→ **Extract provided**:
+ + +

Bjontegaard calculation using only one pair of PSNR and BitRate - python

I want to calculate the BD-Rate for two different video encoding settings using the python script below.
Using 4 RD Points (R1 and PSNR1 are the reference RD Points of the Video1 while R2 and PSNR2 are the new tests with different video settings of Video2) the script works fine ie
from bjontegaard_metric import *
R1 = np.array([686.76, 309.58, 157.11, 85.95])
PSNR1 = np.array([40.28, 37.18, 34.24, 31.42])
R2 = np.array([893.34, 407.8, 204.93, 112.75])
PSNR2 = np.array([40.39, 37.21, 34.17, 31.24])
print 'BD-PSNR: ', BD_PSNR(R1, PSNR1, R2, PSNR2)
print 'BD-RATE: ', BD_RATE(R1, PSNR1, R2, PSNR2)

+ + +

→ **Data provided**:
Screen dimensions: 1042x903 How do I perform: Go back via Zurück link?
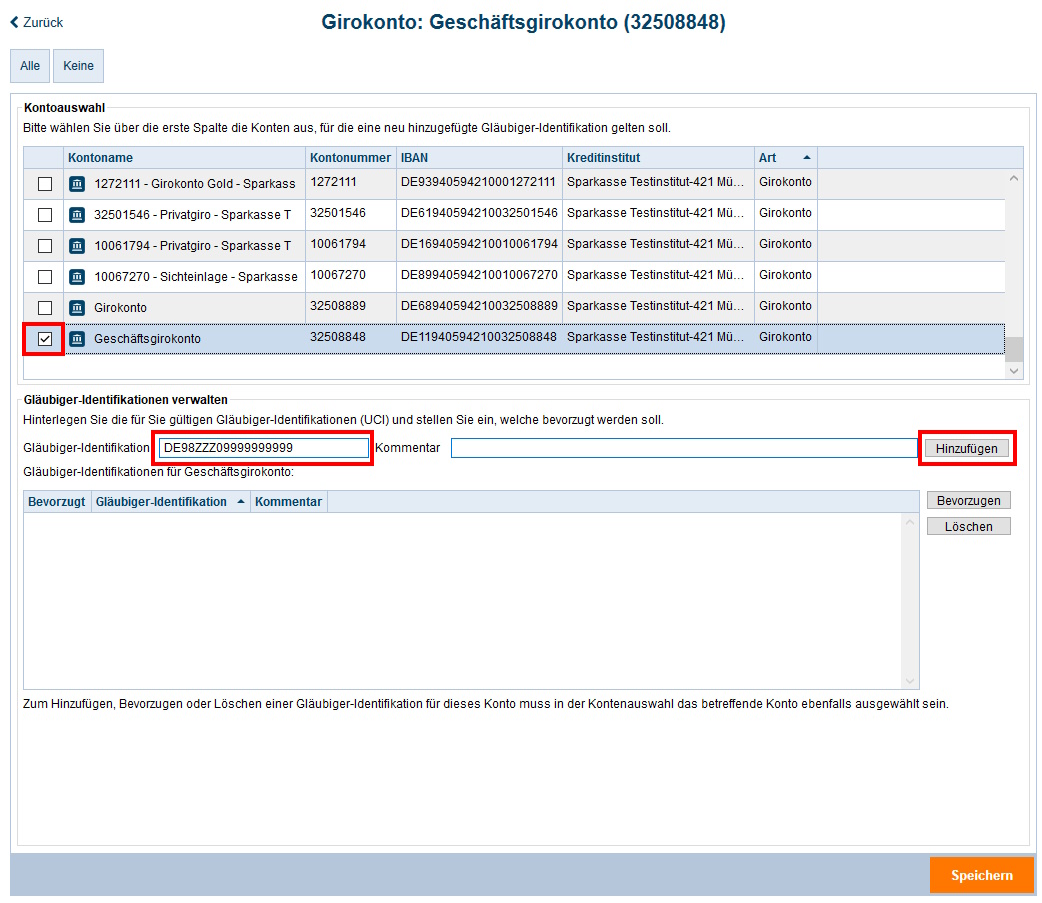(37, 22)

+ + +

→ **Given request 1**:
Answer these about the BD-Rate question:
(a) How many RD points does the working script use?
(b) What is the first value in the R2 array?
(c) From which module is everything imported?
→ **Given request 2**: Pick up the BD-Rate calculation post from its last line and keep writing it.
The listing has no role in any of this.

→ **Task response 1**:
(a) 4
(b) 893.34
(c) bjontegaard_metric

→ **Task response 2**:
But with just 1 RD Point ie
from bjontegaard_metric import *
R1 = np.array([686.76])
PSNR1 = np.array([40.28])
R2 = np.array([893.34])
PSNR2 = np.array([40.39])
print 'BD-PSNR: ', BD_PSNR(R1, PSNR1, R2, PSNR2)
print 'BD-RATE: ', BD_RATE(R1, PSNR1, R2, PSNR2)
I get a warning: RankWarning: Polyfit may be poorly conditioned. Each video encoder run, returns just one pair of PSNR and Bitrate as a result. So I want to compare two pairs of PSNR/BitRate (Reference video & modified video). Is there any way to fix this warning? The results I get using only 1 RD point are reliable?
import numpy as np
import scipy.interpolate
def BD_PSNR(R1, PSNR1, R2, PSNR2, piecewise=0):
lR1 = np.log(R1)
lR2 = np.log(R2)
PSNR1 = np.array(PSNR1)
PSNR2 = np.array(PSNR2)
p1 = np.polyfit(lR1, PSNR1, 3)
p2 = np.polyfit(lR2, PSNR2, 3)
# integration interval
min_int = max(min(lR1), min(lR2))
max_int = min(max(lR1), max(lR2))
# find integral
if piecewise == 0:
p_int1 = np.polyint(p1)
p_int2 = np.polyint(p2)
int1 = np.polyval(p_int1, max_int) - np.polyval(p_int1, min_int)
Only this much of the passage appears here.